The slow growth in the value of Kenya’s exports came at a time local traders are still reeling from the restrictions imposed to curb spread of the Coronavirus disease that disrupted movement of agricultural products.

highest rise

The cost of imported manufactured goods grew by Sh33.8 billion (51 percent), according the CBK data — the highest rise in the period followed by machinery that rose by Sh10.13 billion to Sh118.04 billion in the period.

The jump in imported manufactured materials and machinery saw the value of imports cross the half-a-billion mark in the quarter ended March, the first time the value of imports has crossed the mark in a quarter.

Kenya has also struggled to diversify its exports away from traditional tea, horticulture and coffee, which are largely sold raw, leaving farmers vulnerable to price shocks in international commodity markets.

The value of Kenya’s horticultural exports grew by sh6.03 billion to Sh39.36 billion in the quarter ended March.

The increase in the trade deficit shines the spotlight on Kenya’s efforts to create jobs for its youth amid the high un-employment numbers.
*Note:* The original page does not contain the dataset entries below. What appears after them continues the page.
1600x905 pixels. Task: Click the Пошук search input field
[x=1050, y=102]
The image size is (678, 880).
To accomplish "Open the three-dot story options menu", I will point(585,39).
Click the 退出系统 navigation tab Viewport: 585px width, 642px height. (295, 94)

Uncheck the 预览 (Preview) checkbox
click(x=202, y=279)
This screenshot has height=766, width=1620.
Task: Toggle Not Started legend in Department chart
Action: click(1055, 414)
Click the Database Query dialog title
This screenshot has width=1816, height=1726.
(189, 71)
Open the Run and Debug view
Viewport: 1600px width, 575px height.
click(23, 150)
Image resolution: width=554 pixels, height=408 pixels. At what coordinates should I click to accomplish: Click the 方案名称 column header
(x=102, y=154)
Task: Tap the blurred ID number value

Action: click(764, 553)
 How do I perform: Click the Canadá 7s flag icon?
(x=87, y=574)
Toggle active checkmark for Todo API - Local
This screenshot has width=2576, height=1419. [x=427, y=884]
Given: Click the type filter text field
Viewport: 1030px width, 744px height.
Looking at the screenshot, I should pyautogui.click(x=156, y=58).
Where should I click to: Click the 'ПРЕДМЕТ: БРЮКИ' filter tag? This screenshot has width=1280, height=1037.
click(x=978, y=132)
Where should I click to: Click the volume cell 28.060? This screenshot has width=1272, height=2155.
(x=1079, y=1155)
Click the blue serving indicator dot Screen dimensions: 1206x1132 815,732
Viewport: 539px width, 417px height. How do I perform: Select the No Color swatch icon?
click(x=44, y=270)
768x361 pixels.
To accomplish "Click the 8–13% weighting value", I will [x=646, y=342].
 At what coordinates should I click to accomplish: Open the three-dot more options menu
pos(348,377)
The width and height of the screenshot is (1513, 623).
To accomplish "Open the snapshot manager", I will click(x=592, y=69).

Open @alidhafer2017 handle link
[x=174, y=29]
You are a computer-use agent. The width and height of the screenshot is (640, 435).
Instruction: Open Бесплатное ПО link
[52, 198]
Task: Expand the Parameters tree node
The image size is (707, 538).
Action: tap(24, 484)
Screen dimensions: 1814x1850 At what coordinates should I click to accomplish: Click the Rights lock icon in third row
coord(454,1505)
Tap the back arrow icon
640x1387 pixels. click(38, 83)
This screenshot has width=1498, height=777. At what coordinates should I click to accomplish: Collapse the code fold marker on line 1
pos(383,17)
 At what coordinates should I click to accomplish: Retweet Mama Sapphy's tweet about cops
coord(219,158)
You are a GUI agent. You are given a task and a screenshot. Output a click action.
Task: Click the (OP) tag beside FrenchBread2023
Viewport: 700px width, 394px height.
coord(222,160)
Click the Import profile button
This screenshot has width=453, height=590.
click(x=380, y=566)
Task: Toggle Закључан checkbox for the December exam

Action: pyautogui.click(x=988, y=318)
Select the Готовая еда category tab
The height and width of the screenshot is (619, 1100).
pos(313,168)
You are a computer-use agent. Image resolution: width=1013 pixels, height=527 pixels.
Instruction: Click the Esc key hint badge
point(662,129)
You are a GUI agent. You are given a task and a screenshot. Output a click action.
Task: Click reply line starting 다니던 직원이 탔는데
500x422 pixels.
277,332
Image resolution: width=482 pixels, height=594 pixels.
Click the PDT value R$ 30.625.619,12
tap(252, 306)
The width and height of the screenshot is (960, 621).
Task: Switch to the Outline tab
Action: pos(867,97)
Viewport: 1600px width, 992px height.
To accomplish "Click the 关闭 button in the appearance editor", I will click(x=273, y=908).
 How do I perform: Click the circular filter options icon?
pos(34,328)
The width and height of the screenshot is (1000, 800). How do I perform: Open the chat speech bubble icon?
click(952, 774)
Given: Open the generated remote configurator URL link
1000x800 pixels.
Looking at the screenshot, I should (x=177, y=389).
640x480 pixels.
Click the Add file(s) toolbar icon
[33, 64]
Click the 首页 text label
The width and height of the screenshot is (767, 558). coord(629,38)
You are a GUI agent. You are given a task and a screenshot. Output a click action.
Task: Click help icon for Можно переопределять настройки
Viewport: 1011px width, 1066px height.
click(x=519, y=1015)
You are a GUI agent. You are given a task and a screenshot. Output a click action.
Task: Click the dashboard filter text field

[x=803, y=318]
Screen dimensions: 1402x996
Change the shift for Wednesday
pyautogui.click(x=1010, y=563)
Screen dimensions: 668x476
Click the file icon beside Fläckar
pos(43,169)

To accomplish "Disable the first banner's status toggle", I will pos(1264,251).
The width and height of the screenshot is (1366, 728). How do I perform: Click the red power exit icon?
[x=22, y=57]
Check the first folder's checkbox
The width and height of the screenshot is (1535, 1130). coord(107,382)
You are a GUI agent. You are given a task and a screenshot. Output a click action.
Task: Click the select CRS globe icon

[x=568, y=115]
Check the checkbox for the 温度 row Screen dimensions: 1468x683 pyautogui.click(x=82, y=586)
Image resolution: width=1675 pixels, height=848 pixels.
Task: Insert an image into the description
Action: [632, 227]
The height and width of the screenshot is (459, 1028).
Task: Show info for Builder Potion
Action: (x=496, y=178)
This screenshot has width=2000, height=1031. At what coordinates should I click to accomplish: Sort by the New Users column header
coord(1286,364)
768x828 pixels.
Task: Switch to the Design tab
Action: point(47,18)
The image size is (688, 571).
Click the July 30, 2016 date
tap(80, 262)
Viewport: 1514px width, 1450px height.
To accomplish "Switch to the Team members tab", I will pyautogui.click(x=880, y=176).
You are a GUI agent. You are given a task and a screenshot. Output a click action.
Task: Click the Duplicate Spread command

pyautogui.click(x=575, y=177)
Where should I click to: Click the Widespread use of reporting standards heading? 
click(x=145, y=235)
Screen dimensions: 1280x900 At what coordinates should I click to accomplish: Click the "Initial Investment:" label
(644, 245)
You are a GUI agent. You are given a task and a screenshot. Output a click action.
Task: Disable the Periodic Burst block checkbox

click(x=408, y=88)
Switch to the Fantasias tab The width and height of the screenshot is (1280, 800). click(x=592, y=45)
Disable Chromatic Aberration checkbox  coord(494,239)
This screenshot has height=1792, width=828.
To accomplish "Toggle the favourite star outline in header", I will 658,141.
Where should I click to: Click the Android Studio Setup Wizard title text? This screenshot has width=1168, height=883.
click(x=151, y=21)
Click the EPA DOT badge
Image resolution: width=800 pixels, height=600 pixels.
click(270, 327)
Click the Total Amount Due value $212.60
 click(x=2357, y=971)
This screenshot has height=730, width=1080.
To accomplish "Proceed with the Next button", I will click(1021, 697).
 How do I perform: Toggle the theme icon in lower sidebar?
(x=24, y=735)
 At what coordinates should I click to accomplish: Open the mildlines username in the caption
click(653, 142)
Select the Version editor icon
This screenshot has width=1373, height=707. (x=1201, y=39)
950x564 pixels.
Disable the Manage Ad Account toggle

Economists reckon that widening of the deficit slows down the creation of new job opportunities for the growing skilled youth as most revenue earned within Kenya is spent on buying goods from foreign factories, raising production and job openings in source markets.

Fuels and minerals were the only import commodities that recorded a fall in value, declining one percent to Sh78.65 billion in the quarter ended March from similar period last year.